I luoghi comuni sono, in fondo, imprecise descrizioni o imbarazzanti tentativi di spiegare la vita. Flaubert non ha fatto altro che appuntarseli nei suoi diari fino a quando ha giocosamente intuito che poteva raccoglierli tutti in un affilato volume: il Dizionario dei Luoghi Comuni.

Uno strumento per stimolare la creatività

Si tratta chiaramente di un libretto stupido che, a detta di molti critici, gli ha rubato troppo tempo e gli ha impedito di concludere opere di ben altro spessore – come Bouvard e Pecuchét. Tuttavia c’è del genio, e queste cento paginette hanno lo strano potere di spronare la creatività del lettore. Dizionario dei Luoghi Comuni trova il suo habitat nella libreria di un copywriter e diventa uno strumento di lavoro di imprevedibile utilità nei momenti in cui si è alla ricerca di ispirazione.

Riporto qui alcune voci che mi hanno particolarmente colpito:

  • Allori. Impediscono di dormire.
  • Bilancio. Non quadra mai.
  • Calvizie. Sempre precoce e provocata da eccessi giovanili, oppure dal concepire pensieri elevati.
  • Corano. Libro di Maometto che parla solo di donne.
  • Economia politica. Scienza senza cuore.
  • Egoismo. Lagnarsi di quello degli altri e non accorgersi del proprio.
  • Fenice. Bel nome per una compagnia di assicurazioni antincendio.
  • Giuria. Evitare a tutti i costi di farne parte.
  • Introduzione: vocabolo osceno.
  • Metodo. Non serve a nulla.
  • Missionari. Finiscono tutti mangiati o crocifissi.
  • Mulino. Sta benissimo nei paesaggi.
  • Paura: ci dà le ali.
  • Poeta. Sinonimo di scemo, sognatore.
  • Polizia. Ha sempre torto.
  • Prosa. Più facile da fare dei versi.
  • Scroccone. Sempre dell’alta società.
  • Terra. Dire <<I quattro angoli della terra>>, dato che è rotonda.
  • Vangelo. Libro divino, sublime, eccetera.

Nelle spiegazioni dei termini si nota facilmente una pungente dichiarazione di astio nei confronti di qualcuno, forse una precisa fetta di società. In fondo, Flaubert stava sul cavolo a parecchia gente, e temo che il sentimento fosse ampiamente ricambiato. Questo piccolo dizionario, che rappresenta un momento quasi invisibile in mezzo allo spessore delle sue opere più celebri, è un gesto o un modo per zittire, umiliare e mandare a quel paese tutte le persone che non sopportava.

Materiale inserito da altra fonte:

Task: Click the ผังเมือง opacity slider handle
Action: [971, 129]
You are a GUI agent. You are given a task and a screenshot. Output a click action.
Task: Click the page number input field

O almeno mi piace pensarla così.

In una lettera a Louise Colet, nel 1852, Flaubert descrisse il progetto con queste parole:

Credo che l’insieme sarebbe formidabile come il piombo, bisognerebbe che in tutto il libro non ci fosse una parola mia, e che, una volta letto il dizionario, non si osasse più parlare, per paura di dire spontaneamente una delle frasi che vi si trovano.

È un modo straordinariamente affilato ed elegante per dire “zitti tutti, ignoranti, state zitti”.